ヒラリー氏は副大統領候補を女性にすべき? トランプ氏との本戦とサンダース氏の爪あと

 米大統領選で、民主党の指名獲得はほぼ確実視されているヒラリー・クリントン氏の陣営が、副大統領候補選びに着手したと米メディアが報じている。若手、ベテラン、非白人など様々な名前が上がっているが、女性を起用するのではという見方が広がっている。

◆欲しいのはまず勝利に貢献できる人物
 ニューヨーク・タイムズ紙(NYT)は、クリントン陣営が副大統領候補リストを作成し、15~20人の名前が上がっていると報じている。クリントン氏は選定に関し、イデオロギーやその人物の融和性よりも、副大統領候補討論会で優位に立つことができ、クリントン氏こそが最良の選択だと有権者を納得させることができる人物を求めているという。

 クリントン陣営は、吟味を重ね戦略的に候補を選ぶだろうが、今年の選挙戦ではいまだかつてない多くの変数があり、選定が思い通りにはいかないこともあるだろうと同紙は指摘する。具体的には、クリントン氏が指名を獲得すれば女性初となること、共和党が騒乱状態であること、そして有権者の間に政治に対する怒りと不安という逆流が広がっていることだとしている。

◆女性ペア誕生か?
 メディアが大きく注目するのは、女性副大統領候補の可能性だ。アトランティック誌は、初の女性大統領誕生よりもさらに歴史的なのは、女性二人による大統領副大統領ペアだと述べ、女性を選べば、クリントン氏に有利に働くと述べる。

 同誌は、2008年の大統領選では、クリントン氏は黒人のオバマ氏相手に「歴史的立候補」という議論にうまく切り込めず、女性であることを十分に生かせなかった、と指摘する。しかし、今回はそれを前面に出すことができる。世論調査でもすでにアメリカ人の8割は女性大統領の誕生を受け入れるとしており、流れとしては申し分ない。

 ところが、クリントン氏には不人気な部分もあり、有権者は必ずしも女性だからといってクリントン氏を支持するとは限らない。そこで、もう一人の女性を絡ませれば、歴史的な出来事のために投票したいという衝動を有権者に与えることができるかもしれない、と同誌は述べる。特に、女性蔑視発言などで女性有権者からの人気が低いドナルド・トランプ氏が対抗馬となれば、より効果的だという。

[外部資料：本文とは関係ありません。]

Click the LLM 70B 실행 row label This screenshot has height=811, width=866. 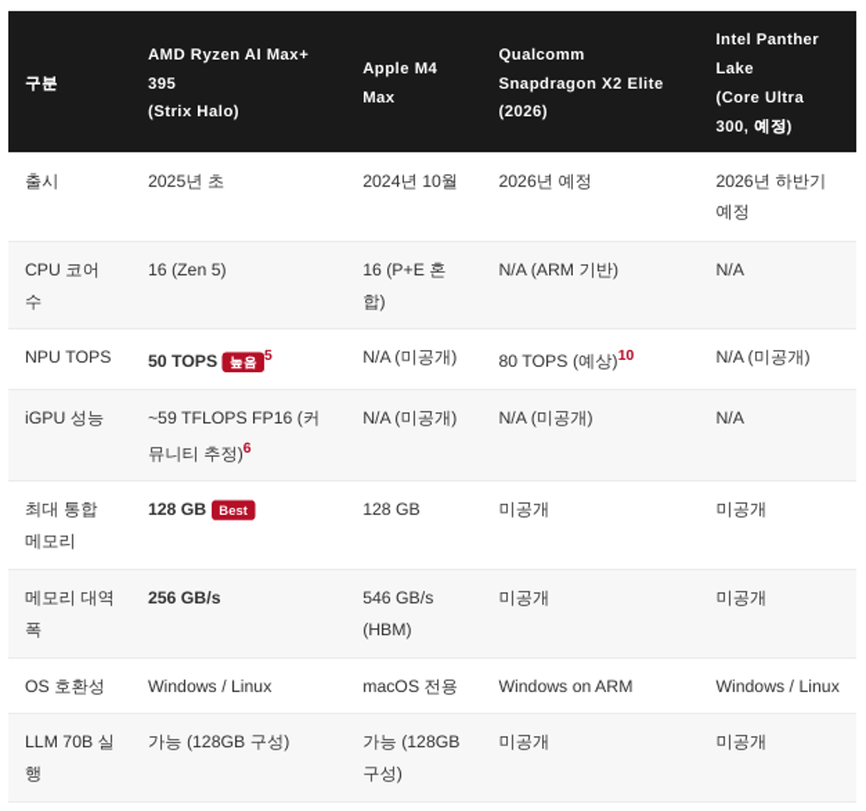(x=69, y=757)
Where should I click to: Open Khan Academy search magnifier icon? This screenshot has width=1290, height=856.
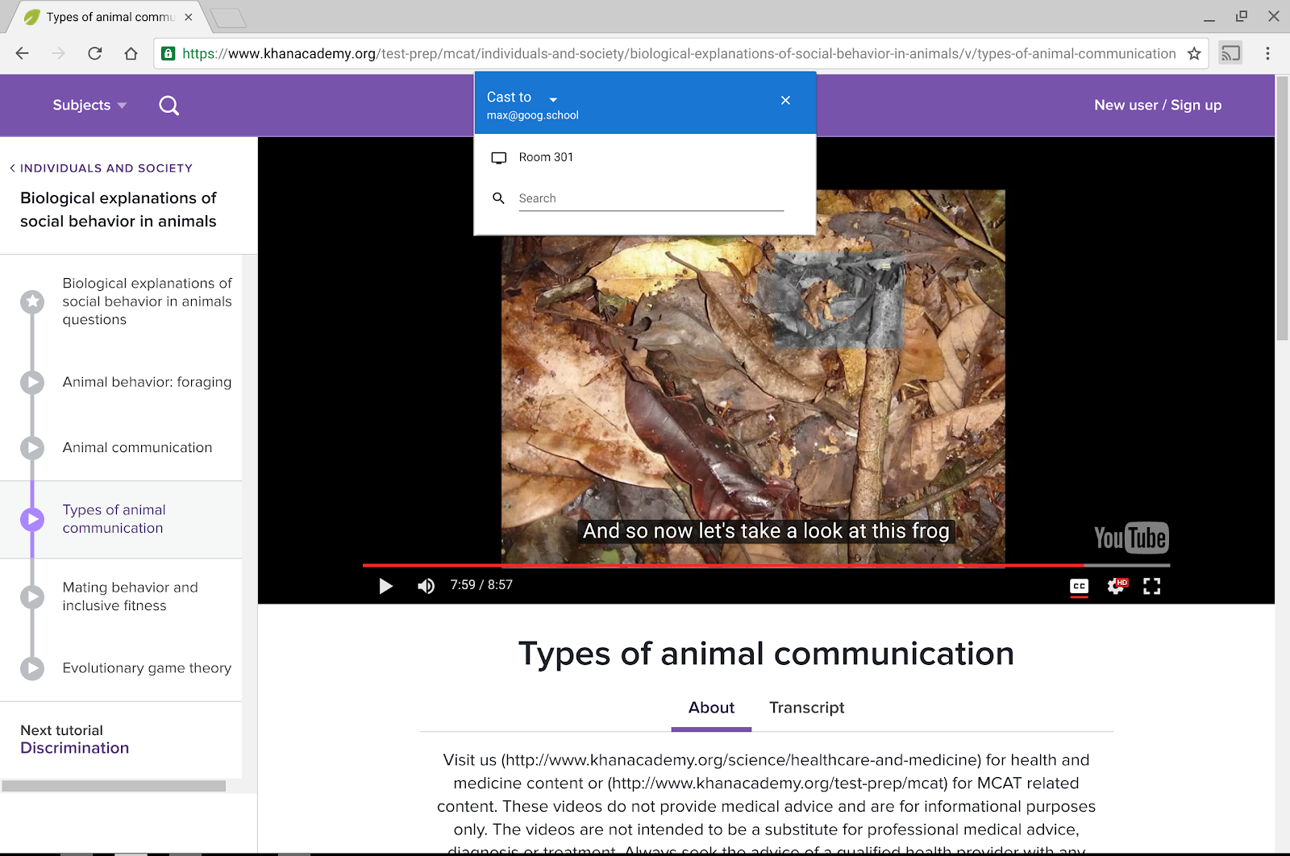click(169, 106)
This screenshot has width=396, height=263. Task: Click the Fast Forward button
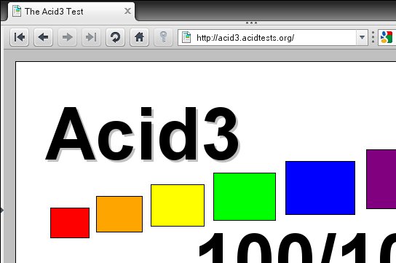click(x=91, y=37)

 NYTは、相応しい候補としてマサチューセッツ州選出のエリザベス・ウォーレン上院議員を上げている。ウォーレン氏は民主党のプログレッシブ層に高い人気を誇り、今年の大統領選にも出馬が期待されたが、一貫して出馬の意思を否定した。CNBCのプロデューサー、ジェイク・ノバック氏によれば、ウォーレン氏とバーニー・サンダース氏の支持者は重なるため、クリントン陣営はウォーレン氏がサンダース氏支持に回ることを恐れていたようだ。今のところ、ウォーレン氏はどちらの陣営の支持も表明していない。

◆サンダースの影響も軽視できない
 ノバック氏は、民主党の未来はすでにクリントン氏を通り過ぎたようで、バーニー・サンダース氏と彼の進歩的なリベラル派支持者が、党の今と未来を支配していると主張する。また彼らが怒っているのは、クリントン氏がウォール街寄りであることだけではなく、党のエリートやクリントン陣営が持つ、秘密主義的な性質や仲間へのえこひいきだと指摘する。

 ノバック氏は、クリントン氏は、サンダース氏を副大統領に選ぶこともできるが、すでに両者には個人的敵意があるようなのでそれは不可能だと説明し、いっそのことクリントン氏は、少しばかりの権力を手放すという妥協の姿勢をアピールし、オープンに代議員に副大統領候補を選ばせるべきだと述べる。そうなればウォーレン氏が選ばれるとノバック氏は見ており、クリントン氏は、自分を嫌うサンダース支持者を引き付けることが出来るうえ、当選後も、ウォーレン氏の同僚や支持者の強力なサポートが得られるという利点があるとしている。

 NYTによれば、副大統領候補は、共和党の指名の見極めが終わった後に決定されるということだ。クリントン氏は夫ビル・クリントン氏の副大統領候補選びにも関わっており、だれよりも副大統領がどう機能するかを知っていると関係者は語っているだけに、その選択眼に期待したい。